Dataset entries
================
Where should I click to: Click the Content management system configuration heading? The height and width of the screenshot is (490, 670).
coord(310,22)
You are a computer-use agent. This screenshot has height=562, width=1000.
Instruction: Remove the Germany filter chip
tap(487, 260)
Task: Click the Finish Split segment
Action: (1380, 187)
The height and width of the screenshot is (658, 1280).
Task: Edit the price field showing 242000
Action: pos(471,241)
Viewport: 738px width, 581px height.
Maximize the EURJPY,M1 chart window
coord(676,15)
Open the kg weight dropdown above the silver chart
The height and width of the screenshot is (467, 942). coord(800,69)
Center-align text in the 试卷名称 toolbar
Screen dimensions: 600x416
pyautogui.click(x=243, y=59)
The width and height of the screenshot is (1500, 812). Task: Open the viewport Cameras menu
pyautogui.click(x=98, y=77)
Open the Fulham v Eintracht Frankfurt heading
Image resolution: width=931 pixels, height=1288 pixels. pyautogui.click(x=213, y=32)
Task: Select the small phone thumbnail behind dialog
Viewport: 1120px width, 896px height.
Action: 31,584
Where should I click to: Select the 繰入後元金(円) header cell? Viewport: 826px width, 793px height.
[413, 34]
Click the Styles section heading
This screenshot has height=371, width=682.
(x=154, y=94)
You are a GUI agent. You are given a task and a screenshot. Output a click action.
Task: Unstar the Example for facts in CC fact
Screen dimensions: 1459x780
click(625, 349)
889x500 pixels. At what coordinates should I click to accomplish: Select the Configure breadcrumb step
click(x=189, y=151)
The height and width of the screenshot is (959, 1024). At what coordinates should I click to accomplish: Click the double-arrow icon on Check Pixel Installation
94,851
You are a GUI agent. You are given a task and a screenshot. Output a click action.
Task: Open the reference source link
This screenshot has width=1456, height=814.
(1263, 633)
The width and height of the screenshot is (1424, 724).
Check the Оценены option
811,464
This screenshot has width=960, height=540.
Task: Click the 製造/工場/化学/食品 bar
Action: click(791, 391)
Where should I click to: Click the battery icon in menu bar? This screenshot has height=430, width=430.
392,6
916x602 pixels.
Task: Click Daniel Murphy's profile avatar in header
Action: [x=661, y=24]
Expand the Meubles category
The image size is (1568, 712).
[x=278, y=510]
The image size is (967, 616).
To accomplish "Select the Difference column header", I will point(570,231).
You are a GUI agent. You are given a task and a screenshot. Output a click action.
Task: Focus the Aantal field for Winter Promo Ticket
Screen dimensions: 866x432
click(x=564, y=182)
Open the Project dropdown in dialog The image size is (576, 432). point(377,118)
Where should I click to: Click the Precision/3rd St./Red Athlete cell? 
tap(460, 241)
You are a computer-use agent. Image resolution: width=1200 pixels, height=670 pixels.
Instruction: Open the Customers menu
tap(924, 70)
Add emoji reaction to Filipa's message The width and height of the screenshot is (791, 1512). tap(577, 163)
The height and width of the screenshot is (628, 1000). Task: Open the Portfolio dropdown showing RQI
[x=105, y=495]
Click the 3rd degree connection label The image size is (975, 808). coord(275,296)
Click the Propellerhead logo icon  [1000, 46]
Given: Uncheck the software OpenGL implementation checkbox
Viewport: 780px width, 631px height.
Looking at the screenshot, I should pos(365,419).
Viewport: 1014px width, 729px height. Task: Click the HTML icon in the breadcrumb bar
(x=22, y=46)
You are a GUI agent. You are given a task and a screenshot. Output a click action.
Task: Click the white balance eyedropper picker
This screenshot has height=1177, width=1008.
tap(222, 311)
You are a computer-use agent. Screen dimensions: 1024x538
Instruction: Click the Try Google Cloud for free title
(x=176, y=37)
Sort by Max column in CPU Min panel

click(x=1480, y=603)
================
Work item:
From the data above, output exactly the lines between the one containing "Where should I click to: Select" and the one containing "Click the Propellerhead", counting both of them.

Output of the task:
Where should I click to: Select the 繰入後元金(円) header cell? Viewport: 826px width, 793px height.
[413, 34]
Click the Styles section heading
This screenshot has height=371, width=682.
(x=154, y=94)
You are a GUI agent. You are given a task and a screenshot. Output a click action.
Task: Unstar the Example for facts in CC fact
Screen dimensions: 1459x780
click(625, 349)
889x500 pixels. At what coordinates should I click to accomplish: Select the Configure breadcrumb step
click(x=189, y=151)
The height and width of the screenshot is (959, 1024). At what coordinates should I click to accomplish: Click the double-arrow icon on Check Pixel Installation
94,851
You are a GUI agent. You are given a task and a screenshot. Output a click action.
Task: Open the reference source link
This screenshot has width=1456, height=814.
(1263, 633)
The width and height of the screenshot is (1424, 724).
Check the Оценены option
811,464
This screenshot has width=960, height=540.
Task: Click the 製造/工場/化学/食品 bar
Action: click(791, 391)
Where should I click to: Click the battery icon in menu bar? This screenshot has height=430, width=430.
392,6
916x602 pixels.
Task: Click Daniel Murphy's profile avatar in header
Action: [x=661, y=24]
Expand the Meubles category
The image size is (1568, 712).
[x=278, y=510]
The image size is (967, 616).
To accomplish "Select the Difference column header", I will point(570,231).
You are a GUI agent. You are given a task and a screenshot. Output a click action.
Task: Focus the Aantal field for Winter Promo Ticket
Screen dimensions: 866x432
click(x=564, y=182)
Open the Project dropdown in dialog The image size is (576, 432). point(377,118)
Where should I click to: Click the Precision/3rd St./Red Athlete cell? 
tap(460, 241)
You are a computer-use agent. Image resolution: width=1200 pixels, height=670 pixels.
Instruction: Open the Customers menu
tap(924, 70)
Add emoji reaction to Filipa's message The width and height of the screenshot is (791, 1512). tap(577, 163)
The height and width of the screenshot is (628, 1000). Task: Open the Portfolio dropdown showing RQI
[x=105, y=495]
Click the 3rd degree connection label The image size is (975, 808). coord(275,296)
Click the Propellerhead logo icon  [1000, 46]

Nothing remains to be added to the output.